A la misma ahora en que el Madrid conseguía su tercer gol ante la Juve, en Turín el miedo a morir sustituía de pronto a la tristeza de la derrota deportiva, haciéndola cruelmente nimia. Miles de personas congregadas en la Plaza de San Carlo para seguir la final creyeron vivir la peor de sus pesadillas. Las que asolan últimamente a tantos ciudadanos libres. No ya en los territorios segados por la guerra, sino en cualquier lugar elegido para una celebración, para una fiesta, para cualquier rito humano sobre el que el terrorismo pone su dedo sangriento. Malos tiempos cuando sentimos miedo más que nunca no sólo por lo que ocurre sino por lo que tememos que pueda ocurrir. La estampida humana en la plaza de Turín pudo haber sido una tragedia terrible enraizada, en un bucle siniestro con el fútbol, con otra avalancha en la que también estuvieron los hinchas juventinos. La final de Heysel del 85. Algo que hubiera marcado para siempre la felicidad de la celebración madridista tras su jubilosa exhibición. A veces la tragedia se aferra a la historia y se hace ávida por anidar en las fechas de otras tragedias y de otras infamias.

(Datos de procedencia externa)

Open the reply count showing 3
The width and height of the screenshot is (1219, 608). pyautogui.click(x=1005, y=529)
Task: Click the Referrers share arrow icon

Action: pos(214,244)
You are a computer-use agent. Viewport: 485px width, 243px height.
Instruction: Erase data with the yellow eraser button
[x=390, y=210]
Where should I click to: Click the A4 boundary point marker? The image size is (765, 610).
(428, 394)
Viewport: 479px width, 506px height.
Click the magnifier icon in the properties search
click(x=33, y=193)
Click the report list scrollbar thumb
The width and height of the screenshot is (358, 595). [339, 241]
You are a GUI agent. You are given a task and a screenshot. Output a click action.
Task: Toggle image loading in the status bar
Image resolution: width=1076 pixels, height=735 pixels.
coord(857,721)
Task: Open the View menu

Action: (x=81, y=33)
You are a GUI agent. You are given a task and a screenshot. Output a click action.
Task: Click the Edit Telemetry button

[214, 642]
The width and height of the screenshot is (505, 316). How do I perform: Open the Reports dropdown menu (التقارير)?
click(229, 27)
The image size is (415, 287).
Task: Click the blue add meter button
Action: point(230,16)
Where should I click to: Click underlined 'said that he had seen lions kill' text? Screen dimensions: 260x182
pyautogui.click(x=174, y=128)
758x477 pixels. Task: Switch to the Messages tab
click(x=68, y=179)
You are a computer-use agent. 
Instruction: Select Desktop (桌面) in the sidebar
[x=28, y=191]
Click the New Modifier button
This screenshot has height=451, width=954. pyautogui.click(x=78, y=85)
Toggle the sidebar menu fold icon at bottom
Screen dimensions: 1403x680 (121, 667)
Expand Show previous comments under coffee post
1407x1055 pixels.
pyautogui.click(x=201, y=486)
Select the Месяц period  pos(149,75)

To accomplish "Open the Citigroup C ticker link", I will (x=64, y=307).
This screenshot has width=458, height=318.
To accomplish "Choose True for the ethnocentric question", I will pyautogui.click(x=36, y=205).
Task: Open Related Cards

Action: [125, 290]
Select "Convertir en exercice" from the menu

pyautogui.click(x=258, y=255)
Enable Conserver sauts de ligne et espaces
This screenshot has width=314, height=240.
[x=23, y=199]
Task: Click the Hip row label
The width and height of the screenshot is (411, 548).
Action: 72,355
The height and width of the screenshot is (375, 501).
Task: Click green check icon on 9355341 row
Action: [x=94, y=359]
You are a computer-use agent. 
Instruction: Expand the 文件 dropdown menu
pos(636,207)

Lo peor es que esto ocurría casi al mismo tiempo que, otra vez en Reino Unido, en la noche de Londres, el terror acechara a traición a poco más de doscientos kilómetros de distancia de la capital galesa. Nunca se sabe con certeza dónde anida la alimaña. El terrorismo es un depredador que suele aparecer donde menos se le espera. De nuevo, la brutal cobardía de estos jinetes del Apocalipsis subidos en vehículos como mortajas dispuestos a destrozar cuerpos inocentes. Vivimos tiempos terribles en los que todos somos presuntas víctimas. En los que cualquier celebración, cualquier encuentro humano se puede topar con la inhumana indiferencia de los terroristas. Y por mucho que queramos sentirnos protegidos, aislados, no podemos estar a salvo de la sobrecogedora facilidad con la que se activa la muerte. Nadie debería tener miedo a coger un avión, a saltar y cantar alborozado por un triunfo deportivo y luego saber que vas a poder regresar a casa y descansar feliz por la victoria o triste pero aun orgulloso por la derrota. Esa es la paz. La que bendice la democracia. La que nos hace libres. Y sin embargo quien más quien menos, soporta en los últimos tiempos la congoja, el estremecimiento pasajero, la incertidumbre de no tener la seguridad de que se pueda volver sano y salvo.
¿Qué hacer? ¿Claudicar, esconder acaso, nuestras costumbres, los protocolos de vida frente a la sombra ciega de la muerte? En ningún caso. Pero será una batalla difícil, en la que también sufriremos el acoso de los oportunistas que pretendan manipular el miedo legítimo del ciudadano, dirigiéndolo hacia sus intereses. Pase lo que pase, ahora más que nunca, la responsabilidad de la clase política debe complementar y ser el soporte de la eficacia y el esfuerzo de la acción policial. Y no podemos mientras tanto confundirnos de enemigo. Los terroristas no pertenecen a ninguna raza más que a la de los desalmados.
Nadie pudo celebrar la victoria mirando al cielo de Cardiff en un estadio simbólicamente llamado Millennium. Tampoco el que buscaba consuelo. Por primera vez en la historia, la final se disputó a cubierto. Cuando podamos celebrar cualquier acontecimiento sin que tengamos que tapar cielo alguno, sea el de Cardiff, el de Manchester o el de cualquier lugar de este mundo, como fue antaño, como debería de ser siempre, sabremos entonces que todos hemos ganado la batalla. Mientras tanto, vivir. Aunque para mirar a ese cielo todavía tengamos que entornar los ojos.